In der Anklageschrift hieß es, der Fahrzeugbesitzer habe den USB-Stick entdeckt, nachdem er mit dem Auto nach Hause gefahren war, und den Inhalt auf seinem Computer angesehen. Der Anwalt schloss nicht aus, dass der Besitzer oder die Polizei den Inhalt des USB-Sticks nachträglich verändert haben könnten.

Weiter hieß es in der Anklageschrift, der Inhalt des USB-Sticks habe dem Fahrzeugbesitzer geschadet. Da dieser jedoch nicht anwesend war, konnte er nicht erklären, welcher Inhalt ihm konkret geschadet haben soll.

Der Anwalt unterstrich erneut, dass die Staatsanwaltschaft nicht nachgewiesen habe, welchen Schaden sein Mandant angeblich einer Einzelperson oder der Gesellschaft zugefügt habe.

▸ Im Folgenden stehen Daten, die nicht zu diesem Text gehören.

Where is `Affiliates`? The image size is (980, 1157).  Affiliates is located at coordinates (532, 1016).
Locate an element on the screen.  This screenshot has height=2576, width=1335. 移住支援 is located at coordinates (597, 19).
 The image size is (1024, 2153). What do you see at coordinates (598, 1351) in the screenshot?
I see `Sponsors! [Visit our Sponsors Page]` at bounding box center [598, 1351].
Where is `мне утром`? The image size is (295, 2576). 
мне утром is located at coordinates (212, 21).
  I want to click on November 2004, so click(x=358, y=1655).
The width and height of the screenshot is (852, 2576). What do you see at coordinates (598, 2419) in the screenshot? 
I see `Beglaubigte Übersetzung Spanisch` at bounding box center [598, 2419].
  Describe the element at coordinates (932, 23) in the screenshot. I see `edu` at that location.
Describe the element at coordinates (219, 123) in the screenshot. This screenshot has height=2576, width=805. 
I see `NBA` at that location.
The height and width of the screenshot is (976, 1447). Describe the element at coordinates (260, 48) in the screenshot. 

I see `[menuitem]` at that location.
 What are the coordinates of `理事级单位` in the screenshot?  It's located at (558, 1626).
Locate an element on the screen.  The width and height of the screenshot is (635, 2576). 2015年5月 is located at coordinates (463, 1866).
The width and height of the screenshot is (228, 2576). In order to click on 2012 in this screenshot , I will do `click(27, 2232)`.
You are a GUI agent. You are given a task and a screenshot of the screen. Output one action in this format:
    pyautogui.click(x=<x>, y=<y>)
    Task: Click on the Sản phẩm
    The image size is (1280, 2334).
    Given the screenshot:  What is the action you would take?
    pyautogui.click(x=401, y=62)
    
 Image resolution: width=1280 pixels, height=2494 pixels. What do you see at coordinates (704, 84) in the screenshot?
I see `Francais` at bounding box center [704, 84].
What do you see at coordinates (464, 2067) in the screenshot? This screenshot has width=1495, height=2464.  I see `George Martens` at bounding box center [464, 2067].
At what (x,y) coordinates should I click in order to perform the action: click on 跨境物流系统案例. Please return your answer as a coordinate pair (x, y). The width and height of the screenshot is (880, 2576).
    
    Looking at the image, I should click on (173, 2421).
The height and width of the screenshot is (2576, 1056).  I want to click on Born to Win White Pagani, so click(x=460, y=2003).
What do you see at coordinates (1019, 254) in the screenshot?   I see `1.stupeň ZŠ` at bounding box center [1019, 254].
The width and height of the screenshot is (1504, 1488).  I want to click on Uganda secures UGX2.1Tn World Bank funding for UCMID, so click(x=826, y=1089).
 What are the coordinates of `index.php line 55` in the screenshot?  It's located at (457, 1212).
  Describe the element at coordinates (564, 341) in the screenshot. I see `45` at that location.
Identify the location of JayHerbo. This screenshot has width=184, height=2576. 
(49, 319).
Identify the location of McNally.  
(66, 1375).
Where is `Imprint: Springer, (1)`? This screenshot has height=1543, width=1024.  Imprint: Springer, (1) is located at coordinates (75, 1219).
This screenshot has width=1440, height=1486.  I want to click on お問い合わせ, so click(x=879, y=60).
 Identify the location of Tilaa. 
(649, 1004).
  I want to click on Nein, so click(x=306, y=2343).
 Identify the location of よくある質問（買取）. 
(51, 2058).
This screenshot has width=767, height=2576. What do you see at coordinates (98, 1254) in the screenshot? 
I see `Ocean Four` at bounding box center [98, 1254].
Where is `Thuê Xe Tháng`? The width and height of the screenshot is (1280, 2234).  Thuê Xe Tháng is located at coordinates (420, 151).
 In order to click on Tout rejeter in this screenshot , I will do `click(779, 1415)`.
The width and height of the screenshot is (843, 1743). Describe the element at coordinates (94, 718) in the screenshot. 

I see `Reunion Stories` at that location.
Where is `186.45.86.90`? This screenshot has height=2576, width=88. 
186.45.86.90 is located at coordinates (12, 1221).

In seinem Schlussplädoyer betonte Han, dass die Glaubensfreiheit sein verfassungsmäßiges Recht sei und die unerbittliche Verfolgung seines Glaubens eine Verletzung der Menschenrechte darstelle. Zuvor hatte er bereits drei Haftstrafen von insgesamt 15 Jahren verbüßt: eine siebenjährige Haftstrafe (April 2004 bis April 2011) sowie zwei vierjährige Haftstrafen (September 2013 bis September 2017 und September 2019 bis September 2023). Er forderte seinen Freispruch, wurde jedoch am 26. Dezember 2025 von Richter Li verurteilt.